He indicated a plastic bowl on a bench where a tiny balsa wood raft bobbed and rocked in the centre. There were eight lumps of modelling clay spaced along the interior and she peered at them for a moment before asking, ‘So which one is me?’

Eddie pointed to the back pair. ‘You’re left-handed so I’ve put you on the port side.’

All this nautical language was beginning to seem a bit over the top for such an eccentric enterprise, but the lads in the workshop seemed to be working and enjoying it too so she decided to let it go for now.

‘We’ll need to get some practice in paddling so we can put on a good show,’ said Eddie. ‘How are you fixed for tonight? We do half an hour or so a couple of times a week and the paddlers are using the gym equipment to raise their fitness level too.’

It was all too horrible, but Alex was stuck. She’d agreed to this and at least they were taking it seriously, which might mean she might not have to pull them out of the sea
halfway
to Minehead – providing the raft floated, of course, she added mentally.

 

Ada bustled around her kitchen, humming to herself and enjoying the warmth of the sunshine and the unaccustomed feeling of security from having Kevin back in the house.
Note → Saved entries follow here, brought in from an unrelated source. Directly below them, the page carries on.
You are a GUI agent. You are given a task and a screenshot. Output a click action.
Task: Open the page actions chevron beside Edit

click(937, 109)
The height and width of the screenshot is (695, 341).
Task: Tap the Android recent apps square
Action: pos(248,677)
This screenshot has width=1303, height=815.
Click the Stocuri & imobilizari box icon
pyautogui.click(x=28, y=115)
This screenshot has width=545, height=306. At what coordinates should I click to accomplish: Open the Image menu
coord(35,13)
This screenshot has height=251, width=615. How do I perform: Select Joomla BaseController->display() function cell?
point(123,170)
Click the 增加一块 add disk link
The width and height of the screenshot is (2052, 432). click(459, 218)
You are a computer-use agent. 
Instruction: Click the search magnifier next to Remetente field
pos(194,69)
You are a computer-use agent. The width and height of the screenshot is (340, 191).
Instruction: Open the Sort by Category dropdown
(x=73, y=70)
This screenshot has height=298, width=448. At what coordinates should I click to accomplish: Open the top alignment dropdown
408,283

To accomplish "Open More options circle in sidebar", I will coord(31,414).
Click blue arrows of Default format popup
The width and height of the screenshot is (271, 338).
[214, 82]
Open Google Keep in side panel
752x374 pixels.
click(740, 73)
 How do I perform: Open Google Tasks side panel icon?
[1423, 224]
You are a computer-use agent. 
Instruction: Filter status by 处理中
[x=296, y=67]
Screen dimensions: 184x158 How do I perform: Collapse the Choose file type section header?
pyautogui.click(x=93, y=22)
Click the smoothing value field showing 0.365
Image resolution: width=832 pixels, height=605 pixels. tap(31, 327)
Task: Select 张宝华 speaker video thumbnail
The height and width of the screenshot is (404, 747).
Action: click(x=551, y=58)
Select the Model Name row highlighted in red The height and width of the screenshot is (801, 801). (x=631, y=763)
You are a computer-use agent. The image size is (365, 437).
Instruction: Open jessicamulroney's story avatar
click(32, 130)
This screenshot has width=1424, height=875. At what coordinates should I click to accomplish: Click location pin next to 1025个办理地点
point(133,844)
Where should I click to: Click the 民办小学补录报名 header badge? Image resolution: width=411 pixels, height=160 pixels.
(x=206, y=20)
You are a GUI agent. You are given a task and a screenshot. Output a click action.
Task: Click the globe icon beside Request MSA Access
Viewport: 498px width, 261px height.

She was not an overly imaginative woman and she was certainly not easily scared, but as the weeks of Kevin’s incarceration had dragged on she had felt more and more uneasy. The sense of being watched, followed by unknown eyes, had become stronger each day and she began to keep her doors locked and her windows closed despite the beautiful weather – and contrary to all the years of her life out on the Levels. With Kevin back she began to relax again, knowing help was close by should she need it, and now that she was no longer on her own she found the fear had lifted from her, drifting away into the sky to be replaced by a quiet contentment.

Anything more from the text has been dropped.